Arctic will share in Canada’s new $1.5 billion oceans protection plan
Plan to beef up Canadian Coast Guard, create Arctic CCG auxiliary
Canada’s new $1.5 billion oceans protections plan, unveiled Nov. 8 by three federal government departments, targets the Arctic, among other coastal regions, for big, overdue improvements in safety, especially in increased protection from oil spills and other marine emergencies.
Calling marine transportation “an essential lifeline” for Canada’s North, the plan, among other goals, seeks to make Arctic resupply operations faster, safer and more efficient for communities.
To that end, the Canadian Coast Guard’s icebreakers presence in the Arctic will be extended earlier and later in the season, the plan says.
And a Canadian Coast Guard Auxiliary for the Arctic will be created.
The plan will also create new seasonal rescue boat stations to improve northern search and rescue capacity, and create a seasonal inshore rescue boat station in the Arctic, which it describes as “the very first permanent search and rescue capacity in northern Canada.”
And it calls for eight new community response boats, a backgrounder on the oceans protection plan said.
As well, the oceans protection lan will improve the northern operations of Canada’s national aerial surveillance program because, the backgrounder said, internationally, aerial surveillance is considered the most effective method of detecting oil spills.
“Doing so will improve local marine pollution reporting, search and rescue capacity and satellite monitoring of vessels offshore, which also supports Canadian sovereignty,” it stated.
The oceans protection plan will cost more than $1.5 billion over five years, starting in 2017-18.

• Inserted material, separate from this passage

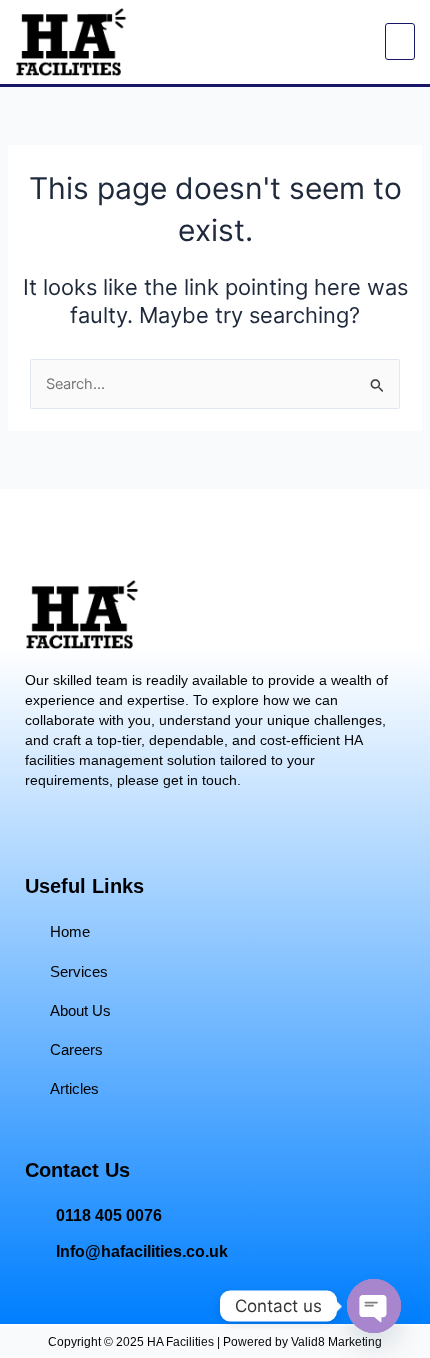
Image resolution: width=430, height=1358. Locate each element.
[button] (400, 41)
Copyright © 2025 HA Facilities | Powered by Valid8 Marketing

As part of the plan, a new marine safety system will also see improved marine traffic and navigation information provided to mariners, Indigenous peoples, and coastal communities.
It will also put money into research into the impacts of increased shipping on marine ecosystems.
The oceans protection plan reflects some of the input from a recent Arctic marine safety review.
The plans also follows a 2014 federal audit, which found major service gaps hamper Canada’s system for ensuring safe marine transportation in the Arctic.
That looked at whether key federal departments—Transport Canada, Environment Canada and Fisheries and Oceans Canada (including the Canadian Coast Guard and the Canadian Hydrographic Service)—adequately support safe marine navigation in Canadian Arctic waters.
The answer was a clear “no.”
The report also found that no federal department had developed a co-ordinated strategy aimed at improving marine safety in the Arctic.
And it came down particularly hard on Canada’s aging and inadequate fleet of Canadian Coast Guard icebreakers, which are usually looked on to provide help for search and rescue operations, environmental response, aids to navigation, fisheries enforcement and science in Canada’s Arctic waters.
It also determined that many higher-risk navigation areas of the Canadian Arctic remain inadequately surveyed and charted.
Seabed mapping data was “nonexistent” or “inadequate,” with only about one per cent of these waters surveyed to modern standards and only 25 per cent of charts “good.”
The report concluded that existing surveillance and monitoring mechanisms for marine traffic are “generally adequate to the current context of marine activities in the Canadian Arctic.”
Prime Minister Justin Trudeau suggested the new plan will change that.
“The $1.5 billion Oceans Protection Plan unveiled today will make Canada a world-leader in marine safety and takes a powerful step toward co-management of our coasts with Indigenous and coastal communities, together making sure they remain healthy, clean, and safe for generations to come,” Trudeau said in a Nov. 7 government release on the plan.